Meredith McGeehee, a longtime lobbyist for campaign finance reform recalled how the bill was nearly sunk in the House by an amendment tailored for the NRA sponsored by Rep. Charles Pickering, R-Miss., that would have prohibited the bill from applying to any advertisement that "consists of information or commentary about a person holding or seeking federal office on any matter pertaining to the Second Amendment."
"I remember standing outside the chamber one evening," says McGeehee, "and the biggest threat was the amendment...the vote count was awful." She said in the end it was Rep. Nancy Pelosi, D., Calif., who managed to pull together the votes to defeat it.
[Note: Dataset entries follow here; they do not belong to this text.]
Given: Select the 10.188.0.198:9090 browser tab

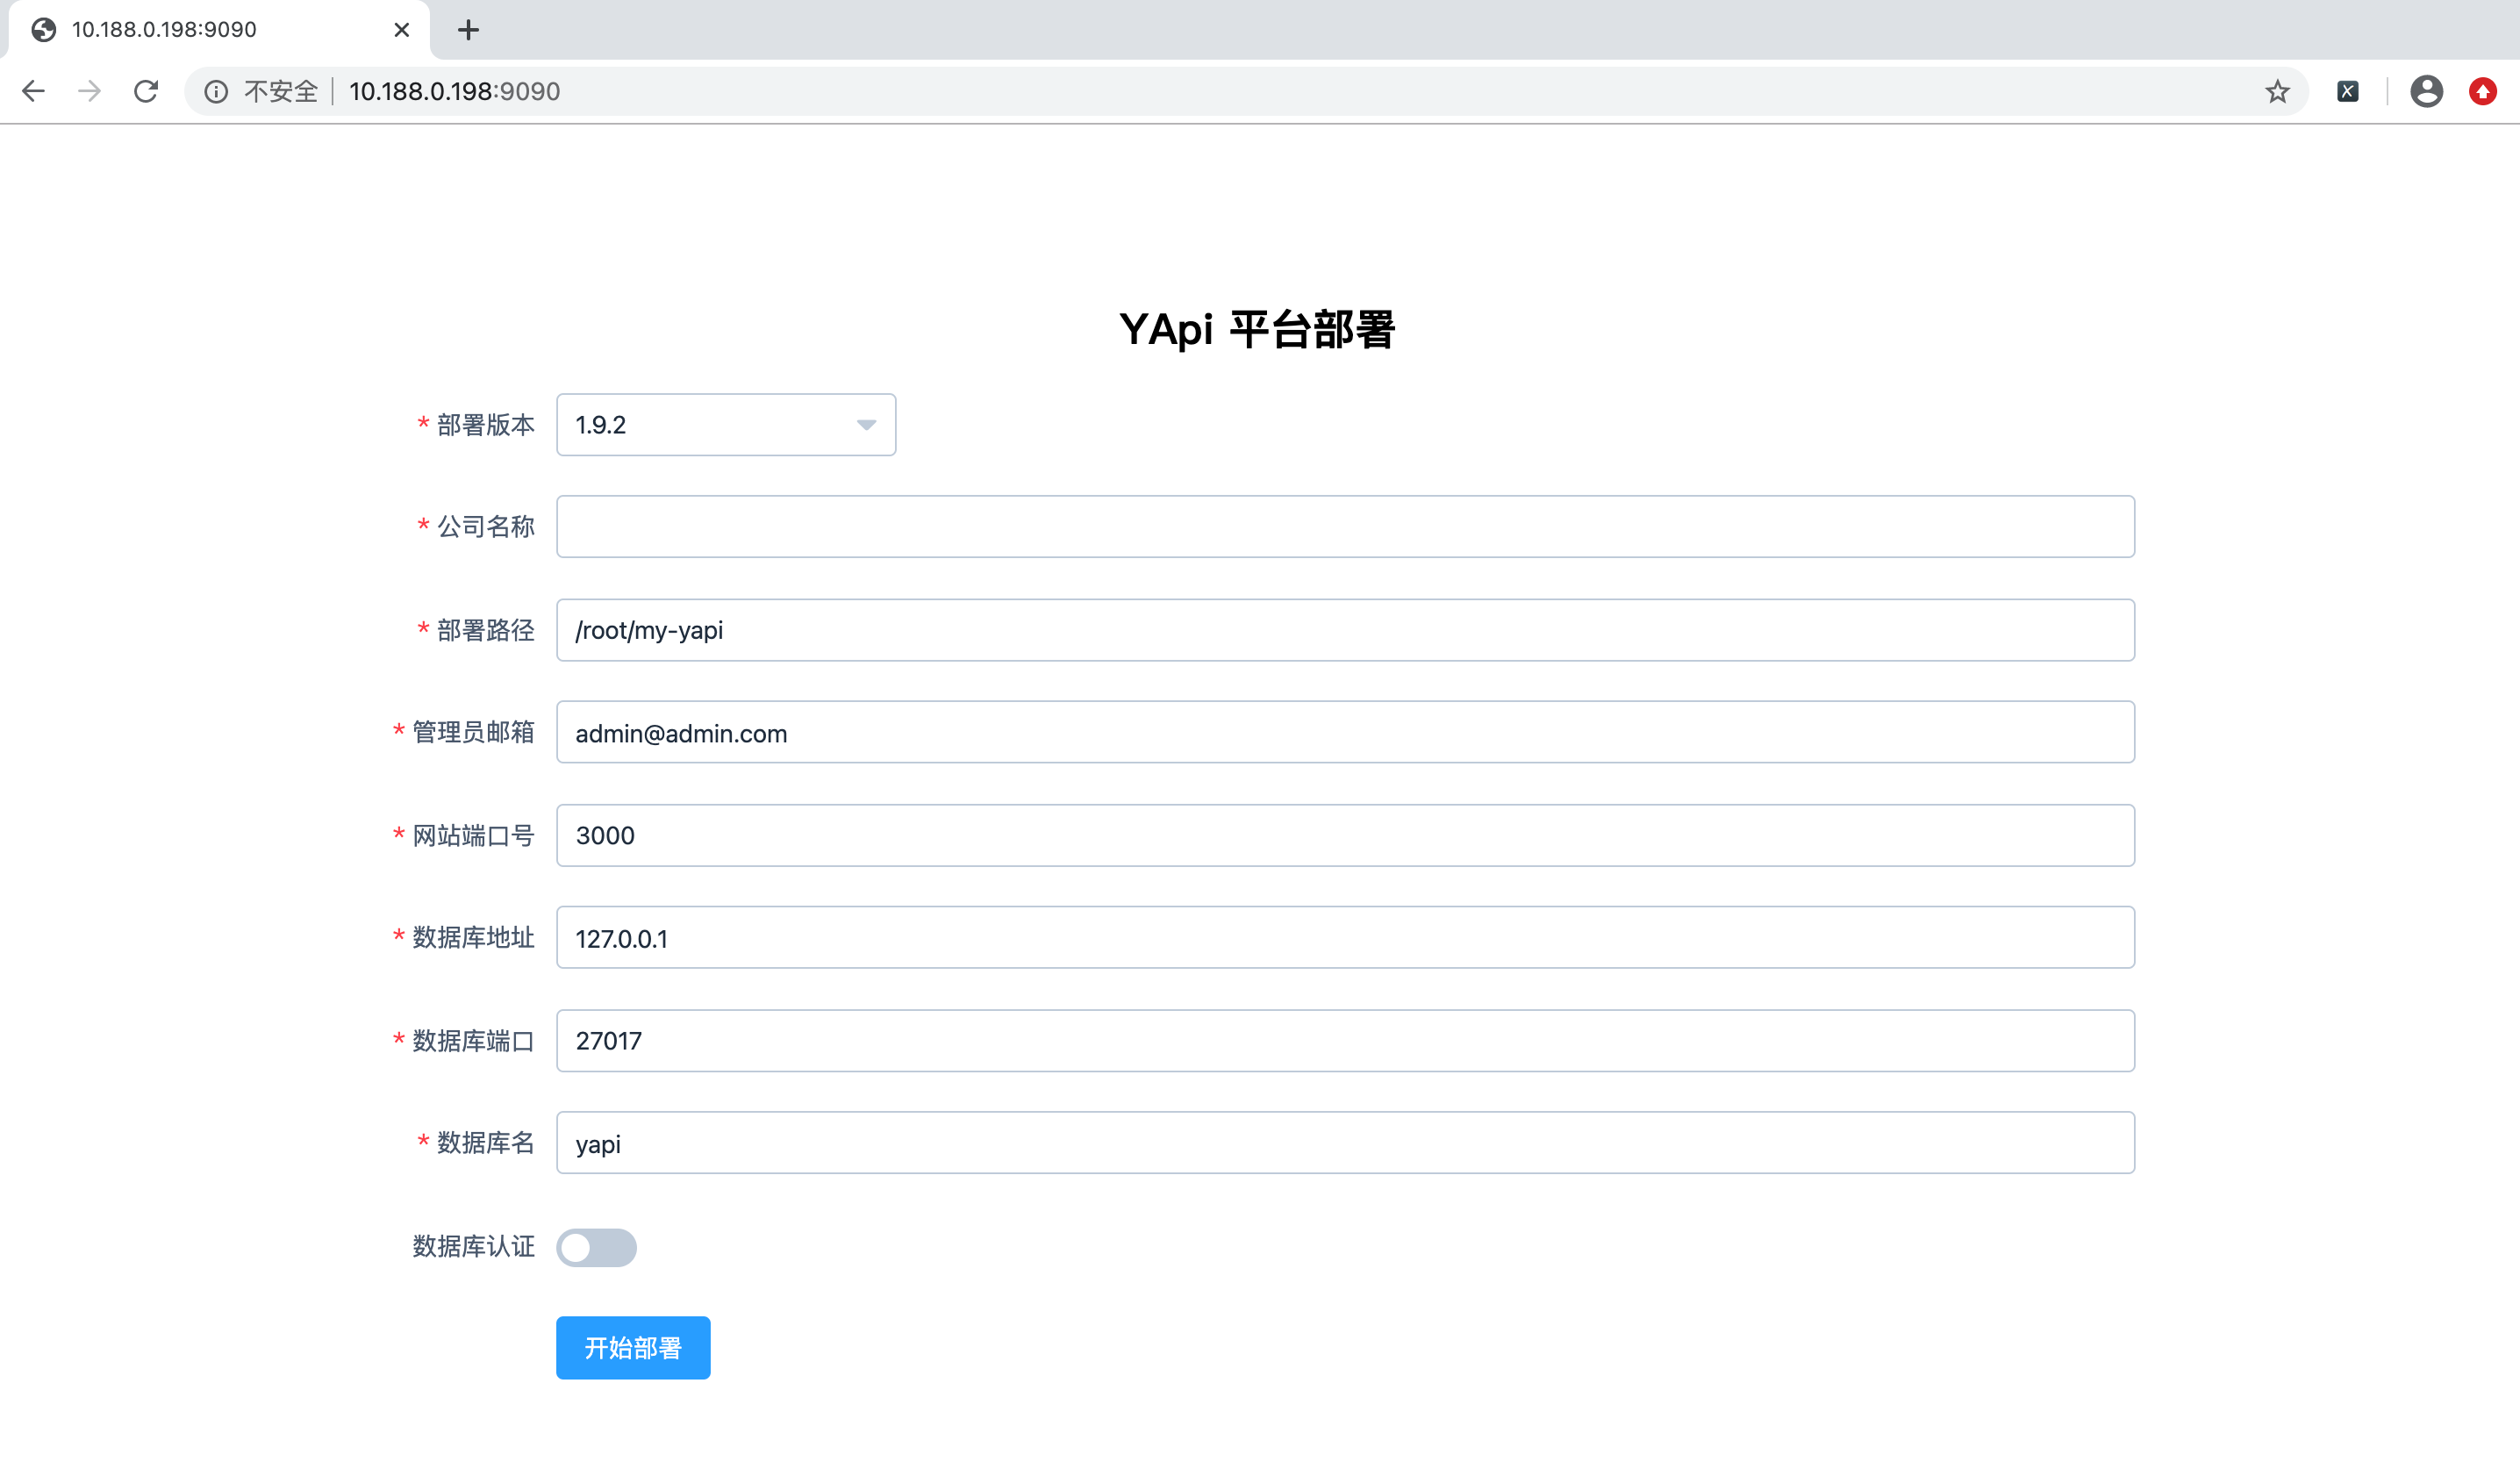Looking at the screenshot, I should click(x=200, y=30).
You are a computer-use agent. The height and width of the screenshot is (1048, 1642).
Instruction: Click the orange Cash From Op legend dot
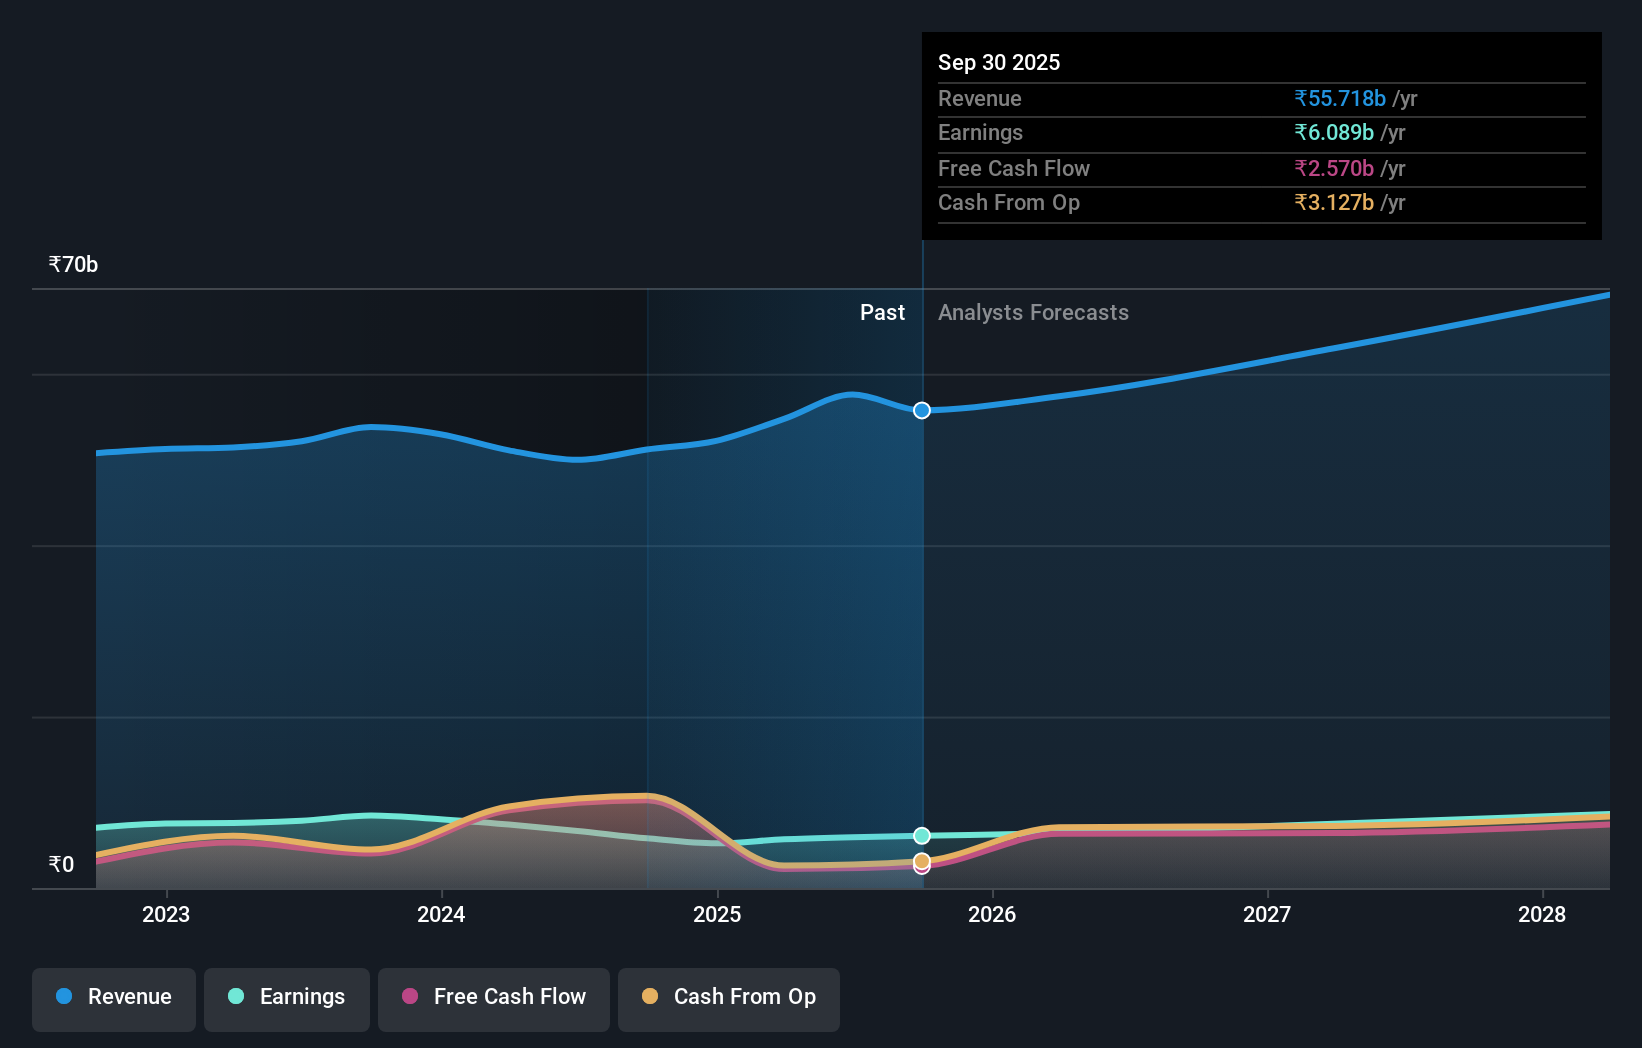651,997
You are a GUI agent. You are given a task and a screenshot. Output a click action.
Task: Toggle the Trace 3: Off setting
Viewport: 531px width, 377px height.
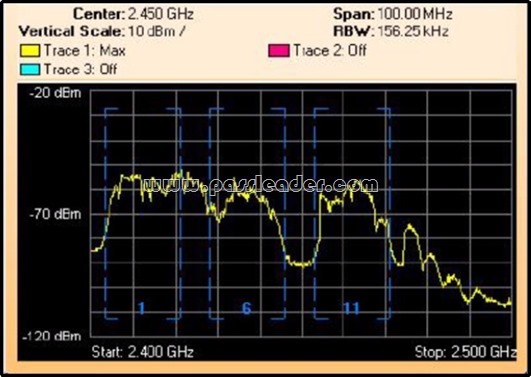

The final count was 209 to 219, with 21 Democrats supporting it, on February 13, 2002.
Later the NRA sent out a fax alert, urging supporters to contact their representatives and thank them for supporting the amendment and report their displeasure if they had not. The alert also said to see how representatives voted on "this anti-First Amendment bill" and to be sure to "communicate your sentiments accordingly to your Representative based on his vote on this anti-freedom measure."
The following month, the NRA filed its lawsuit against the new law. "We are proud to be the first plaintiff to formally ask the federal court to invalidate these new limits on the political speech of ordinary citizens because we believe that this law cannot be allowed to stand -not even for a moment," said the group's then vice president, Wayne LaPierre, in a statement.
BCRA largely survived the court challenge by its challengers. The NRA continued its opposition.
In 2004, LaPierre declared a legal opinion determined that the group's web-based news outlet, NRANews, which describes itself as "your first source on second amendment news," could act as a media outlet and therefore was exempted from the law's requirements regarding advertisements.
"...NRANews should be deemed a media company and therefore is entitled to distribute news stories, commentaries and editorials that both mention federal candidates and advocate the election or defeat of a federal candidate. Under the relevant campaign finance laws, media companies are permitted to engage in such speech without limitation."
In 2009, the Supreme Court was considering the Citizens United case in which it would rule that unlimited corporate and union money could be spent on independent expenditures The NRA submitted an amicus brief in support. Much of the group's argument revolved around its status as a nonprofit and that such groups should be permitted to spend without limit in elections--the same issues that it had been grappling with for years with the FEC. When the Supreme Court decided the case, the NRA was full of praise.
"This ruling is a victory for anyone who believes that the First Amendment applies to each and every one of us," said LaPierre.
Following the Citizens United decision, the NRA turned its lobbying activity against the DISCLOSE Act, and won the carve out in the 2010 bill that later died in the Senate. The group opposed the bill's revival in 2012. Earlier this month, Rep. Chris Van Hollen, D-Conn., introduced a new version of the legislation. While the NRA's focus has been on various bills introduced following the mass shooting of school children and staff at Sandy Hook Elementary school last December, opposing disclosure legislation is sure to retain a prominent place on its lobbying agenda.